Among those works the last one embodies a dual work which tells simultaneously the story of King Harishchandra and Nala and Damayanti. Tenali Ramakrishna first wrote Udbhataradhya Charitramu, a Shaivite work and later wrote Vaishnava devotional texts Panduranga Mahatmyamu, and Ghatikachala Mahatmyamu. The period of the empire has become known as “Prabandha Period,” because of the quality of the prabandha literature produced during that time. Tenali Rama remains one of the most popular folk figures in India today, a quick-witted courtier ready even to outwit the all-powerful emperor.
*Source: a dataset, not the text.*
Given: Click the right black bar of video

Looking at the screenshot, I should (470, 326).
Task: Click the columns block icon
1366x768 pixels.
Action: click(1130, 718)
Sri Krishnadevaraya wrote the Amuktamalyada in Telugu, in which he beautifully describes the pangs of separation suffered by Andal (one of the twelve bhakti era alwars) for her lover Lord Vishnu. He describes Andal’s physical beauty in thirty verses; using descriptions of the spring and the monsoon as metaphors. As elsewhere in Indian poetry (for example, Sringara) the sensual pleasure of union extends beyond the physical level and becomes a path to, and a metaphor for, spirituality and ultimate union with the divine.
Periyalwar, the father of Andal, plays one of the main characters. Lord Vishnu commands Periyalwar to teach a king of the Pandya dynasty the path of knowledge to moksha. Amuktamalyada, also known by the name Vishnuchitteeyam, refers to Vishnuchittudu, the telugu name of Periyalwar. In the course of the main story of Godadevi in Amuktamalyada, the telugu name of Andal appears throughout. Krishnarayalu proved well-versed in Sanskrit, Tamil and Kannada. Jambavati Kalyanamu is his Sanskrit work.
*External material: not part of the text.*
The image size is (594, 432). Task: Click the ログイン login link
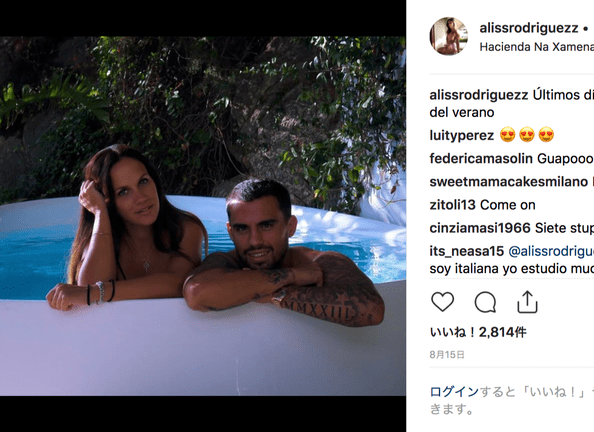(x=454, y=392)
He strove for the welfare and the enlightenment of Telugu people.
Personal Life & Legacy
- He was married to Tirumala Devi and Chinnama Devi.
- He married Prathapa Rudra’s daughter, Princess Annapurna Devi, who became his third queen, as part of the peace treaty signed by the two rulers to establish peace and harmony on both sides of the Krishna River.
- Being highly religious and devout follower of Lord Tirumala of Tirupati, he donated numerous precious objects to the Venkateswara Temple, including a jewel-studded golden sword and diamond-encrusted crowns.
- In 1524, he pronounced his son, Tirumala Raya as the Yuvaraja but the crown prince didn’t live long to continue his father’s legacy and died, probably due to poisoning.
- With Timmarusu’s son rumored to have poisoned his son, he got both Timmarusu and his son blinded.
- He declared his half-brother Achyuta Deva Raya, as his successor and died in 1529, after falling ill critically.